International Herald Tribune

Must the UN stay in Manhattan?
Alexander Casella International Herald Tribune
FRIDAY, DECEMBER 2, 2005

GENEVA Escape from New York
 
 
 
Is it necessary for a cash-strapped organization whose mandate is to preserve world peace and fight poverty to occupy one of the most expensive pieces of real estate in one of the world's most costly cities?
 
This is the question that UN Secretary General Kofi Annan failed to address when he requested that the General Assembly approve a disbursement of $1.6 billion for the necessary refurbishment of the UN headquarters building in New York. A subsidiary question, which has also not been entertained is why imaginative and less onerous solutions have not been investigated.
 
While the General Assembly is to vote on Annan's proposal, its cost, if adopted, will not be borne equally by the organization's 191 members. Currently, 15 of them, including the five permanent members of the Security Council, contribute some 86 percent of the budget. Whatever the General Assembly's vote, those 15 contributors are duty-bound to their taxpayers to ensure the adoption of the most cost-effective solution. That solution is not the one proposed by Annan.
 
There is nothing in the UN charter that provides that the UN headquarters must imperatively be in New York. Indeed, when a site was determined in 1946, the preferred location was really Boston. New York was chosen only because John D. Rockefeller Jr. donated the land for the building.
 
Moving UN headquarters from New York should therefore be considered, provided that some minimum requirements are met.
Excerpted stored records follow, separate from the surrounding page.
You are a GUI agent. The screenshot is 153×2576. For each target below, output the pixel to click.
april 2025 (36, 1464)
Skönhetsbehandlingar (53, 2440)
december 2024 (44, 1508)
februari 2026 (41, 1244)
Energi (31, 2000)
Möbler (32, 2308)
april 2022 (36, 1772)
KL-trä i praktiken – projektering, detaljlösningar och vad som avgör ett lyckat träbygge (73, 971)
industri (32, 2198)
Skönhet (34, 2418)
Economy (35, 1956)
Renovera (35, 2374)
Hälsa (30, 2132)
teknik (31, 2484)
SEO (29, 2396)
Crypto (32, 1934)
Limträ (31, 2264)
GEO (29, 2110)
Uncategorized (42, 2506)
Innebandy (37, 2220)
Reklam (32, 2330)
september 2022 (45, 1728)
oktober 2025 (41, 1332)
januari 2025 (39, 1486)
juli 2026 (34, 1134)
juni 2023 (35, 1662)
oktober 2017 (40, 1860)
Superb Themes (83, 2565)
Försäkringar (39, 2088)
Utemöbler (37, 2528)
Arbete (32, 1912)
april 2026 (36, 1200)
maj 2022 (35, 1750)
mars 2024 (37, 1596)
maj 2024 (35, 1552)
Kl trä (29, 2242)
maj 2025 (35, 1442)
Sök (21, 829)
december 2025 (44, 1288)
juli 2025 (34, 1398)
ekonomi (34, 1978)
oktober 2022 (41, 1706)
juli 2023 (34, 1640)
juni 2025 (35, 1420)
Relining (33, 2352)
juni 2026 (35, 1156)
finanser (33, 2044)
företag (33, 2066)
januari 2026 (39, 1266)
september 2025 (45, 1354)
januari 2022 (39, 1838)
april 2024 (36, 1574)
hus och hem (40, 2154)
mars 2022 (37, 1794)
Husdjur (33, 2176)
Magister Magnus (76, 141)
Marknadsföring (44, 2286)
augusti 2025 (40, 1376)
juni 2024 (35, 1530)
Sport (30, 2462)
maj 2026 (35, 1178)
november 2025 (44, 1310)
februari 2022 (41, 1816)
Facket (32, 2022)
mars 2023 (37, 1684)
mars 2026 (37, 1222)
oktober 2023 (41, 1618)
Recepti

These entail that the new site should be in a developed, foreigner-friendly democracy with a good infrastructure and communication network in an uncongested environment where English is either spoken or commonly understood.
 
Such a site exists, less than 400 miles from New York - I nominate Montreal.
 
With land both plentiful and cheap, the government of Canada and the Province of Quebec could donate a site where an ecologically friendly UN city could be built from scratch. It would include meeting facilities, offices, housing, schools, shopping malls and land plots for foreign missions, all an easy commute from Montreal, its airport, its schools, universities and hospitals.
 
The multicultural environment of the city where the two working languages of the UN, French and English, are spoken would facilitate the integration of the international staff. As for the cost of the project, this would easily be offset by selling the plot of land on the East River in Manhattan where the current UN building is located. Foreign missions that have acquired property in the city could also sell, reaping a handsome profit in the process.
 
Such a solution, of course, would require an offer from Canada and from Quebec. Were such an offer forthcoming, it should be carefully considered by the main donor governments and not only as a gesture to their own taxpayers. In the wake of the UN's failed reform package and at a time when it is facing the most serious crisis in its 60-year history, that would send a powerful message to an organization where waste is endemic: that business as usual is no longer an option.
 
(Alexander Casella, who worked for 20 years with the UN High Commissioner for Refugees, is a consultant on refugees, illegal migration and other issues.)